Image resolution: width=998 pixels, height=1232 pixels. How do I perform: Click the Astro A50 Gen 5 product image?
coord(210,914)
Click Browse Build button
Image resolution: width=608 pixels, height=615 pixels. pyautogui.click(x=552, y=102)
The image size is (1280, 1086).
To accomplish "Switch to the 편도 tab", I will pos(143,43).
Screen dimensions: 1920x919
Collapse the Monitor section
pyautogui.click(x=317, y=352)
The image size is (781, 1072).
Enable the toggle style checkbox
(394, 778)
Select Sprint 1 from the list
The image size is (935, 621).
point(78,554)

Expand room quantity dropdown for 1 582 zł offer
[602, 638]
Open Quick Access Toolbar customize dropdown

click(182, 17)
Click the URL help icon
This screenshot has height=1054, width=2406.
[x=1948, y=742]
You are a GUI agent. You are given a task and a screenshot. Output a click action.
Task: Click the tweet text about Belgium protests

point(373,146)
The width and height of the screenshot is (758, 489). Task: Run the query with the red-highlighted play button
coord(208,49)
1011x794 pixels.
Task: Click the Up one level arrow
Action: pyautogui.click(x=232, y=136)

----------------

• [REQUIRED ACTION]
Set down each record verbatim.

• [FINAL ANSWER]
Image resolution: width=998 pixels, height=1232 pixels. How do I perform: Click the Astro A50 Gen 5 product image?
coord(210,914)
Click Browse Build button
Image resolution: width=608 pixels, height=615 pixels. pyautogui.click(x=552, y=102)
The image size is (1280, 1086).
To accomplish "Switch to the 편도 tab", I will pos(143,43).
Screen dimensions: 1920x919
Collapse the Monitor section
pyautogui.click(x=317, y=352)
The image size is (781, 1072).
Enable the toggle style checkbox
(394, 778)
Select Sprint 1 from the list
The image size is (935, 621).
point(78,554)

Expand room quantity dropdown for 1 582 zł offer
[602, 638]
Open Quick Access Toolbar customize dropdown

click(182, 17)
Click the URL help icon
This screenshot has height=1054, width=2406.
[x=1948, y=742]
You are a GUI agent. You are given a task and a screenshot. Output a click action.
Task: Click the tweet text about Belgium protests

point(373,146)
The width and height of the screenshot is (758, 489). Task: Run the query with the red-highlighted play button
coord(208,49)
1011x794 pixels.
Task: Click the Up one level arrow
Action: pyautogui.click(x=232, y=136)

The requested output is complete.